--- begin Excerpted records ---
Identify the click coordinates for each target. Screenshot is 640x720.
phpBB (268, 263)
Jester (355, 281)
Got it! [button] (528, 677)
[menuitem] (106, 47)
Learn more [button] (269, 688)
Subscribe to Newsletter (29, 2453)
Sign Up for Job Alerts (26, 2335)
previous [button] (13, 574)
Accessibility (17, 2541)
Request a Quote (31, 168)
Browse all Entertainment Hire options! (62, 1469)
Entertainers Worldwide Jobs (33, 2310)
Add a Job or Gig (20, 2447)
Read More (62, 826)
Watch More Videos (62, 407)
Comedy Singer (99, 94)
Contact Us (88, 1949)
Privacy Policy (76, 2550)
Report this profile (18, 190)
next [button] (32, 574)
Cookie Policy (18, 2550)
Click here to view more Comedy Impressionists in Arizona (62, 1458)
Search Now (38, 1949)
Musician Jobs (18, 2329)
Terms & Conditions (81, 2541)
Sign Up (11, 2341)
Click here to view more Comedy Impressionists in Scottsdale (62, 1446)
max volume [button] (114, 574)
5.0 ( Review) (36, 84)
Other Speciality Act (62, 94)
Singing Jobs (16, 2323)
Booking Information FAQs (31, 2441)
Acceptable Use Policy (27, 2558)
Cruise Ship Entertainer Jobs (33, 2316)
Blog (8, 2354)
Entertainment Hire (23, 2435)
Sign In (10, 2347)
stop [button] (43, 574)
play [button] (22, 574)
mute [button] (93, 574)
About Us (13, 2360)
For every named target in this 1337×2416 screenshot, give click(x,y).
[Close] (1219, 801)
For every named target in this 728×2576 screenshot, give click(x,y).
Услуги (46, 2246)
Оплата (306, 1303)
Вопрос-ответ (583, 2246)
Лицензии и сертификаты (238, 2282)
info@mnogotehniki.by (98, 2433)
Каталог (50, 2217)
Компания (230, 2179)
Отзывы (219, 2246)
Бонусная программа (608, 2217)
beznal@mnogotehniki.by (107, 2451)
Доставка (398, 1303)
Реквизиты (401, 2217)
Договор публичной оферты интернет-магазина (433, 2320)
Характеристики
--- end Excerpted records ---
### To do
Print every one of the entries above again, line for line, with no change to any character.

### Exercise solution
Identify the click coordinates for each target. Screenshot is 640x720.
phpBB (268, 263)
Jester (355, 281)
Got it! [button] (528, 677)
[menuitem] (106, 47)
Learn more [button] (269, 688)
Subscribe to Newsletter (29, 2453)
Sign Up for Job Alerts (26, 2335)
previous [button] (13, 574)
Accessibility (17, 2541)
Request a Quote (31, 168)
Browse all Entertainment Hire options! (62, 1469)
Entertainers Worldwide Jobs (33, 2310)
Add a Job or Gig (20, 2447)
Read More (62, 826)
Watch More Videos (62, 407)
Comedy Singer (99, 94)
Contact Us (88, 1949)
Privacy Policy (76, 2550)
Report this profile (18, 190)
next [button] (32, 574)
Cookie Policy (18, 2550)
Click here to view more Comedy Impressionists in Arizona (62, 1458)
Search Now (38, 1949)
Musician Jobs (18, 2329)
Terms & Conditions (81, 2541)
Sign Up (11, 2341)
Click here to view more Comedy Impressionists in Scottsdale (62, 1446)
max volume [button] (114, 574)
5.0 ( Review) (36, 84)
Other Speciality Act (62, 94)
Singing Jobs (16, 2323)
Booking Information FAQs (31, 2441)
Acceptable Use Policy (27, 2558)
Cruise Ship Entertainer Jobs (33, 2316)
Blog (8, 2354)
Entertainment Hire (23, 2435)
Sign In (10, 2347)
stop [button] (43, 574)
play [button] (22, 574)
mute [button] (93, 574)
About Us (13, 2360)
For every named target in this 1337×2416 screenshot, give click(x,y).
[Close] (1219, 801)
For every named target in this 728×2576 screenshot, give click(x,y).
Услуги (46, 2246)
Оплата (306, 1303)
Вопрос-ответ (583, 2246)
Лицензии и сертификаты (238, 2282)
info@mnogotehniki.by (98, 2433)
Каталог (50, 2217)
Компания (230, 2179)
Отзывы (219, 2246)
Бонусная программа (608, 2217)
beznal@mnogotehniki.by (107, 2451)
Доставка (398, 1303)
Реквизиты (401, 2217)
Договор публичной оферты интернет-магазина (433, 2320)
Характеристики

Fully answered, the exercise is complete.